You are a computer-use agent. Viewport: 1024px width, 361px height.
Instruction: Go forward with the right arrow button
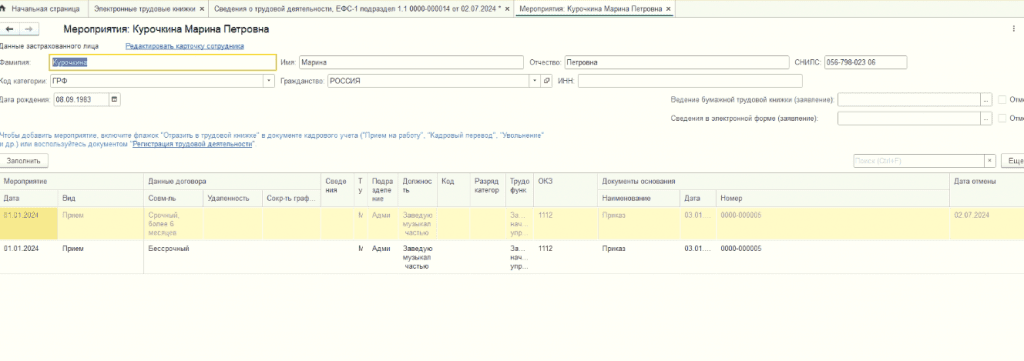[29, 29]
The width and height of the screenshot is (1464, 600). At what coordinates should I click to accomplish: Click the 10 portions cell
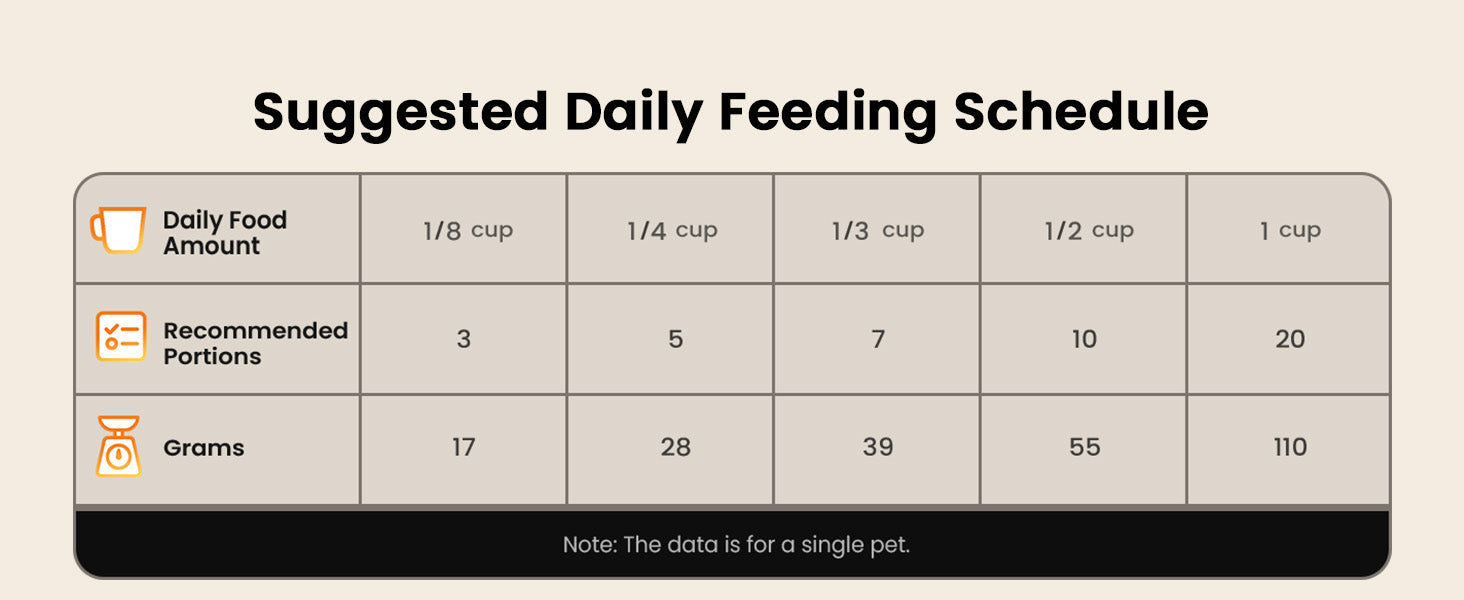(x=1084, y=339)
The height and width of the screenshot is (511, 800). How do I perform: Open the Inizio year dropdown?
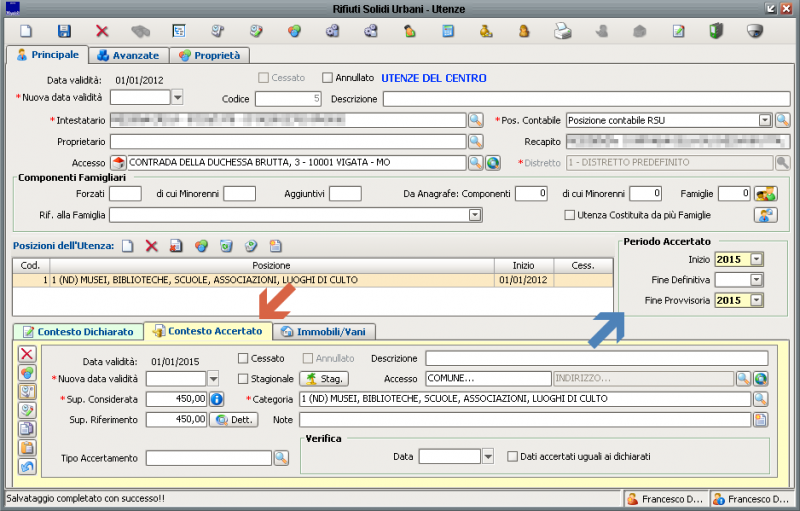click(x=756, y=260)
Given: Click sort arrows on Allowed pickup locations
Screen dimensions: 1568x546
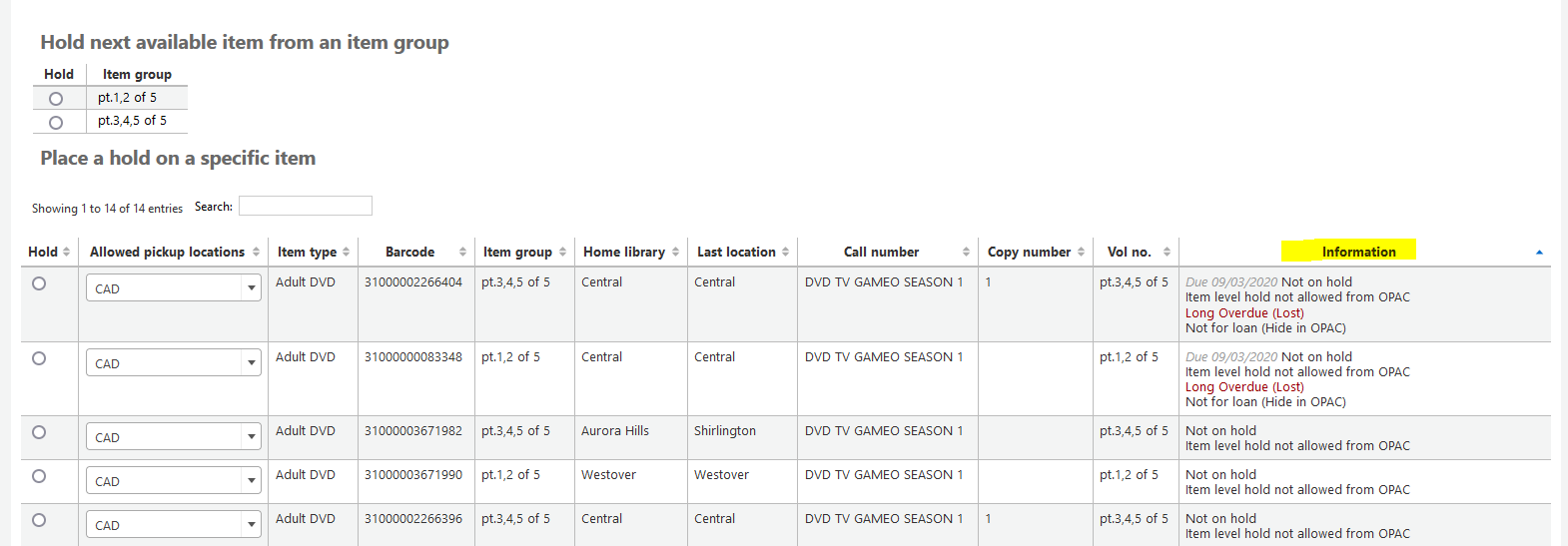Looking at the screenshot, I should [x=257, y=252].
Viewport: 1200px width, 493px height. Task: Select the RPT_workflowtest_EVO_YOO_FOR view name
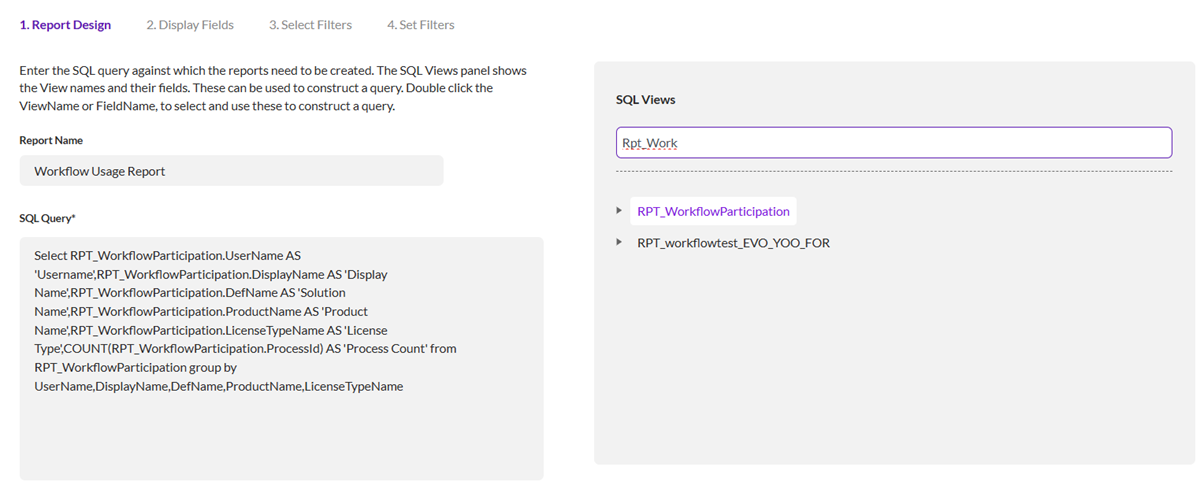733,242
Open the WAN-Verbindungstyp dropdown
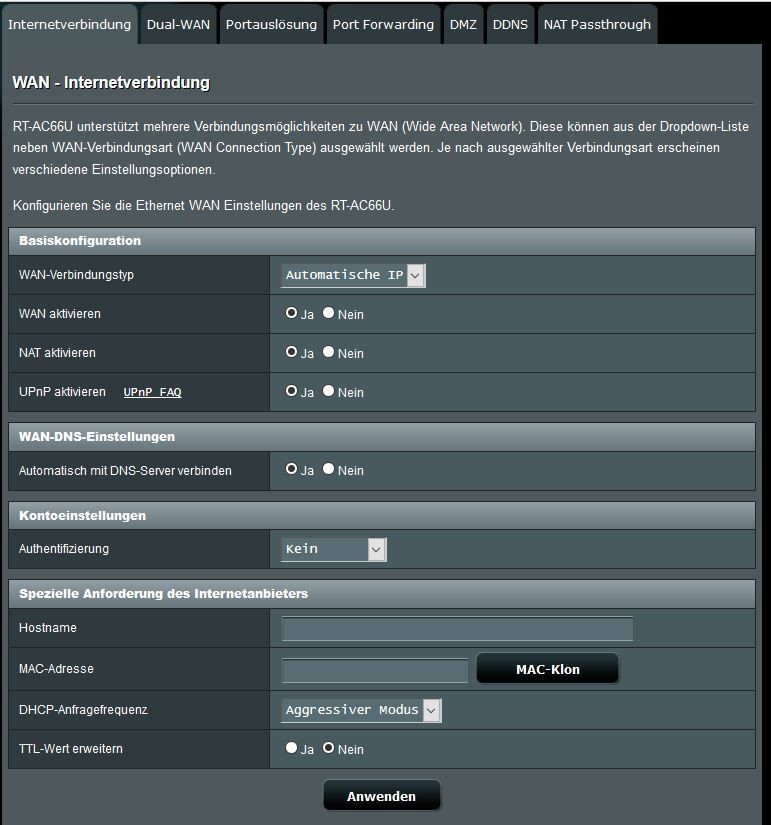This screenshot has width=771, height=825. click(354, 275)
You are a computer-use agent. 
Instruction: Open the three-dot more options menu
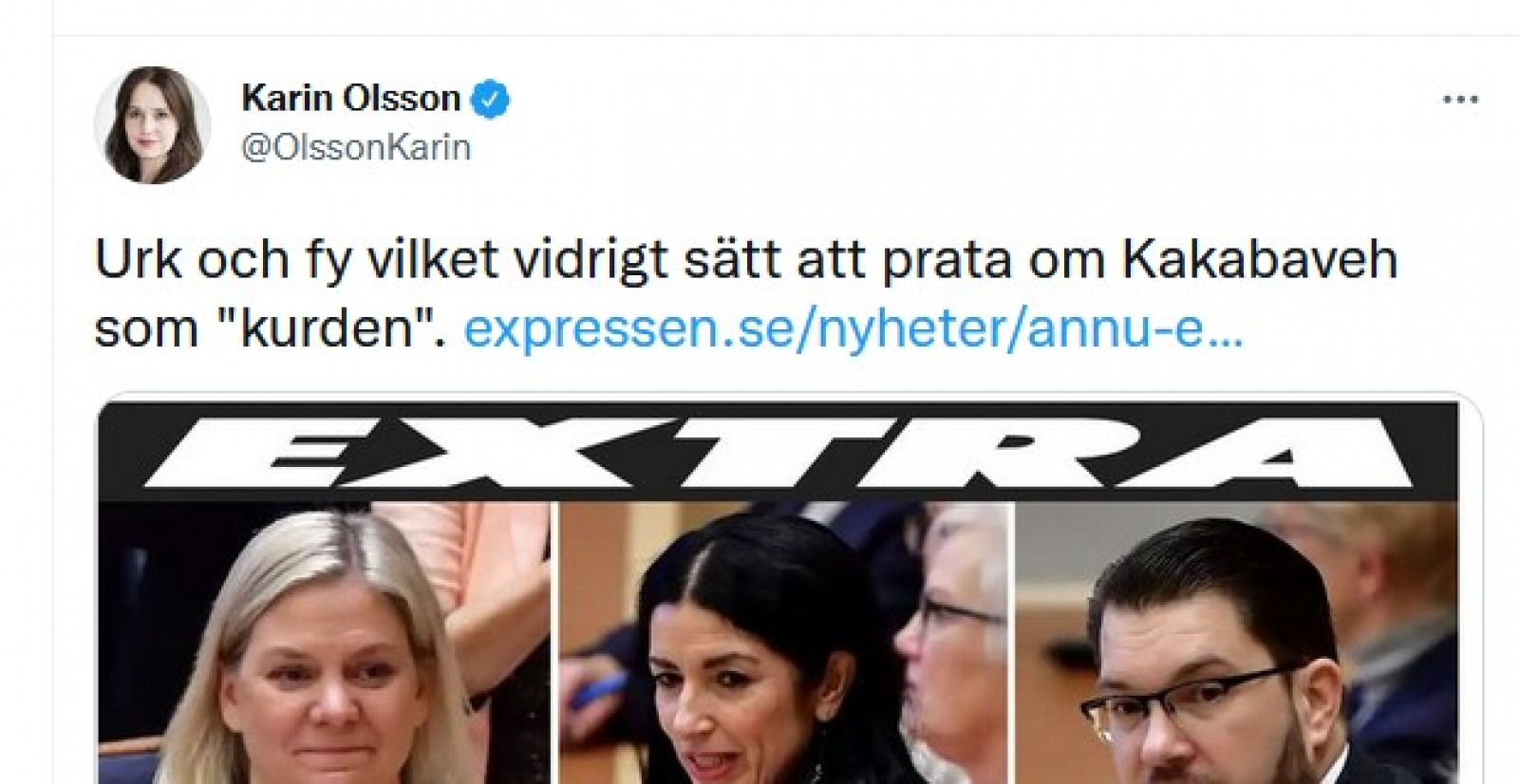[1460, 100]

** Task details **
Bring together all lines from the listing that contain the word "computer".

** Output below **
You are a computer-use agent. Viewport: 1024px width, 361px height.
You are a computer-use agent. 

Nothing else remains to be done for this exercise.